[Begin]

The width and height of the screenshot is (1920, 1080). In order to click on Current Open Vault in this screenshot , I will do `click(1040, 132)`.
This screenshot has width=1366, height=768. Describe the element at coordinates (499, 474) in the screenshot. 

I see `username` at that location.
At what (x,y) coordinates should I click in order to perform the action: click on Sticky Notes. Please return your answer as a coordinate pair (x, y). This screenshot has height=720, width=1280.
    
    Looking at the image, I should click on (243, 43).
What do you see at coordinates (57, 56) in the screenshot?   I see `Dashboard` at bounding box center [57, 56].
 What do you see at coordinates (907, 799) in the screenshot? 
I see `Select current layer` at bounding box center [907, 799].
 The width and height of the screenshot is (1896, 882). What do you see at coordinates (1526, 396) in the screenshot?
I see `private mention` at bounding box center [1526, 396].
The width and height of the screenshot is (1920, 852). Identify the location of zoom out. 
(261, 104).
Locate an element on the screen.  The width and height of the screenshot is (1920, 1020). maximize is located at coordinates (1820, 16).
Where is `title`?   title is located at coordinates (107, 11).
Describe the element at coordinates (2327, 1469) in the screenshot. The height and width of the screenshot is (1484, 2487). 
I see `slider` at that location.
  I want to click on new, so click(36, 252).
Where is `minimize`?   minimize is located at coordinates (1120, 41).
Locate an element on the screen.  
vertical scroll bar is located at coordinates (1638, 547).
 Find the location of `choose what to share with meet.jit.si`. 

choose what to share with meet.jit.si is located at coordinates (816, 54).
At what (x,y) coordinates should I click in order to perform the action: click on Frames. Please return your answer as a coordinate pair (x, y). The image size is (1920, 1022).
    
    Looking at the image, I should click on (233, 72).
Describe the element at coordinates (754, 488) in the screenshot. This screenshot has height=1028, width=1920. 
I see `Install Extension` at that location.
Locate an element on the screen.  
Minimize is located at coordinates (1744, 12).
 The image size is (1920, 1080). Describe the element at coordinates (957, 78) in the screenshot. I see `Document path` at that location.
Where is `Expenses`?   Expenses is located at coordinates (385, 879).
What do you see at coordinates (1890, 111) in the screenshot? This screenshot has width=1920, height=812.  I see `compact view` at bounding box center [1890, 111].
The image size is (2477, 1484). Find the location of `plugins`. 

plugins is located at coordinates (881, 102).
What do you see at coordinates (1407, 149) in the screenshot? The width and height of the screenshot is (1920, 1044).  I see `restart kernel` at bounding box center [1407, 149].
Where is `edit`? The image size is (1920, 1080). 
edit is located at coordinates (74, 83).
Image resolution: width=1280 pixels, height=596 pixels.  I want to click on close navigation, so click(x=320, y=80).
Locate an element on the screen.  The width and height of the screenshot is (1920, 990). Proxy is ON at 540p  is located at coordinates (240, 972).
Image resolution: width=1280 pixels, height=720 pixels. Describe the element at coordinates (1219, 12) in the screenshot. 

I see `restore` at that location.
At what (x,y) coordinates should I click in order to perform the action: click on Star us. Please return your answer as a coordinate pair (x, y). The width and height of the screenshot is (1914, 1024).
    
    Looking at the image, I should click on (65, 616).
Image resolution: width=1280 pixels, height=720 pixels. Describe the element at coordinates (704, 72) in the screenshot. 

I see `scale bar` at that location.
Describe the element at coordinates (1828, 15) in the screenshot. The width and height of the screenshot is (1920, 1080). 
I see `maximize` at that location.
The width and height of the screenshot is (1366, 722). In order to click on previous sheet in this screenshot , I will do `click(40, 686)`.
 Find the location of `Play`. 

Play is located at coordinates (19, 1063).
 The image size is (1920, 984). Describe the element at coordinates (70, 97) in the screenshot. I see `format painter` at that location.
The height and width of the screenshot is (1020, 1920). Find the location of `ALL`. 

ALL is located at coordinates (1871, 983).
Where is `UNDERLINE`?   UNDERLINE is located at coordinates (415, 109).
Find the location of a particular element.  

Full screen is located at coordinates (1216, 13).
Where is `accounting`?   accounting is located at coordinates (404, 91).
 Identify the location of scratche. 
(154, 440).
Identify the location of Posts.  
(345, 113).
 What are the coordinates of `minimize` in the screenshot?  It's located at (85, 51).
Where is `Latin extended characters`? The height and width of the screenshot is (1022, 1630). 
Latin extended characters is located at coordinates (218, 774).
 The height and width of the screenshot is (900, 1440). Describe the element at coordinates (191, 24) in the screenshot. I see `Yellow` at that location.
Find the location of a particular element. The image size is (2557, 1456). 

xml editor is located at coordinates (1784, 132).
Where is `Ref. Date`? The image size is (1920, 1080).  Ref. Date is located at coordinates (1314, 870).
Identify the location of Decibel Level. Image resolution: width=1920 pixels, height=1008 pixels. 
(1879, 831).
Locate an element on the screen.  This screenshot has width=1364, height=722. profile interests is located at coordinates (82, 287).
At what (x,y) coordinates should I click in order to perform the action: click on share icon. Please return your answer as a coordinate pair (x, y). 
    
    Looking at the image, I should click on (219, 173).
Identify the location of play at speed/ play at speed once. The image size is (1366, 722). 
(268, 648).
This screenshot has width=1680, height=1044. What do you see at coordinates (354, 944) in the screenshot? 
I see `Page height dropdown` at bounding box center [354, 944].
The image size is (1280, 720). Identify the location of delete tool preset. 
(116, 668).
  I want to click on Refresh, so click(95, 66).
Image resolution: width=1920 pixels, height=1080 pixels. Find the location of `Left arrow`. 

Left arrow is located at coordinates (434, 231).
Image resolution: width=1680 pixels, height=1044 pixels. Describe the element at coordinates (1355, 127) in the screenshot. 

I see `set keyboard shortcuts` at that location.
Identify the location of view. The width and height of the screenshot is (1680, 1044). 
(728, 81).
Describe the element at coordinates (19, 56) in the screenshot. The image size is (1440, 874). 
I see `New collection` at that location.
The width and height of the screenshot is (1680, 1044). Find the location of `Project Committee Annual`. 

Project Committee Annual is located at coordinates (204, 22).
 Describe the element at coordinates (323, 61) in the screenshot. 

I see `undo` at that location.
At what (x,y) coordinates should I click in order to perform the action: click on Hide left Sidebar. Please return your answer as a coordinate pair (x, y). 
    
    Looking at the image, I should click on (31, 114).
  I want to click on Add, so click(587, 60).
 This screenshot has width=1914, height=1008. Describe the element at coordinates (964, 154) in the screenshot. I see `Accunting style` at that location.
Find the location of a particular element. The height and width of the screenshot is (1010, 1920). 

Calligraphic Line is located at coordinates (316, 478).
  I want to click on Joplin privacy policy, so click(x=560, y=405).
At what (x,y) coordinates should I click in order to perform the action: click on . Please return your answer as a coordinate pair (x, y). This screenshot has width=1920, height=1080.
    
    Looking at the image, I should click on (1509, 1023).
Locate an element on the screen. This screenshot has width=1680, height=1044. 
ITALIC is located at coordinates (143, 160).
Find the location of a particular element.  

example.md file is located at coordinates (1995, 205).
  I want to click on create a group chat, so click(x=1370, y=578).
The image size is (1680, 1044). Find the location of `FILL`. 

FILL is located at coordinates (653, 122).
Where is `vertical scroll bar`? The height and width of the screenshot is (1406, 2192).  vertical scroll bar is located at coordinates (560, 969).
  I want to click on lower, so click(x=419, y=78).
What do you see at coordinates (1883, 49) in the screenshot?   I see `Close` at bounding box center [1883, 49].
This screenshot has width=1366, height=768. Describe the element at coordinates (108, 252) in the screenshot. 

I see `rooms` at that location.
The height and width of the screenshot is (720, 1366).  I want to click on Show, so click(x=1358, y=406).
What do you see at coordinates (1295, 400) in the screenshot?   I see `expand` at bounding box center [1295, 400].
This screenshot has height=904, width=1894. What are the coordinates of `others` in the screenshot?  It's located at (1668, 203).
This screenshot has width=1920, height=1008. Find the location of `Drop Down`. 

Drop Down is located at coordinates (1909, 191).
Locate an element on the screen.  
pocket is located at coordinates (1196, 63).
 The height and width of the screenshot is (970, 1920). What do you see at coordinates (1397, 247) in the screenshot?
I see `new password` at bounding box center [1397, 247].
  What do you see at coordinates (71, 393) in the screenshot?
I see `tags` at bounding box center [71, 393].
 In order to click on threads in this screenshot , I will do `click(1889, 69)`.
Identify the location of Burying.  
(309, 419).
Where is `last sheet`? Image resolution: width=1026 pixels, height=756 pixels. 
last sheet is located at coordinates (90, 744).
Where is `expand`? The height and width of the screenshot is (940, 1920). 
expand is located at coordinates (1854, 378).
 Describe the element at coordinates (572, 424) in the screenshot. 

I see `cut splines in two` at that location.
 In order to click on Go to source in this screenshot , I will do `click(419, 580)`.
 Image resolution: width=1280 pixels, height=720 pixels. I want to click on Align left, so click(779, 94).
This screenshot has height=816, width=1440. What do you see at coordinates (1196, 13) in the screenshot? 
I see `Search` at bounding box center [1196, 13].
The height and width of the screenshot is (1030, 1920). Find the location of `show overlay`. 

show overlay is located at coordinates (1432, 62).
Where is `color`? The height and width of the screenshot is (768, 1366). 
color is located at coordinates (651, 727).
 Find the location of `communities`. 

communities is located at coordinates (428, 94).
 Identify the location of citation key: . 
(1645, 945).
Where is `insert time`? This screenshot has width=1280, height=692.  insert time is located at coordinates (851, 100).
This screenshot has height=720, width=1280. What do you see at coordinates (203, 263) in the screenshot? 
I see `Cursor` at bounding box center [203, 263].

[End]

[WORK TO BE COMPLETED] Copy the records above, word for word, from the line with "This screenshot has width=1920, height=1008." to the line with "(309, 419).".

[EXERCISE ANSWER]
This screenshot has width=1920, height=1008. Find the location of `Drop Down`. 

Drop Down is located at coordinates (1909, 191).
Locate an element on the screen.  
pocket is located at coordinates (1196, 63).
 The height and width of the screenshot is (970, 1920). What do you see at coordinates (1397, 247) in the screenshot?
I see `new password` at bounding box center [1397, 247].
  What do you see at coordinates (71, 393) in the screenshot?
I see `tags` at bounding box center [71, 393].
 In order to click on threads in this screenshot , I will do `click(1889, 69)`.
Identify the location of Burying.  
(309, 419).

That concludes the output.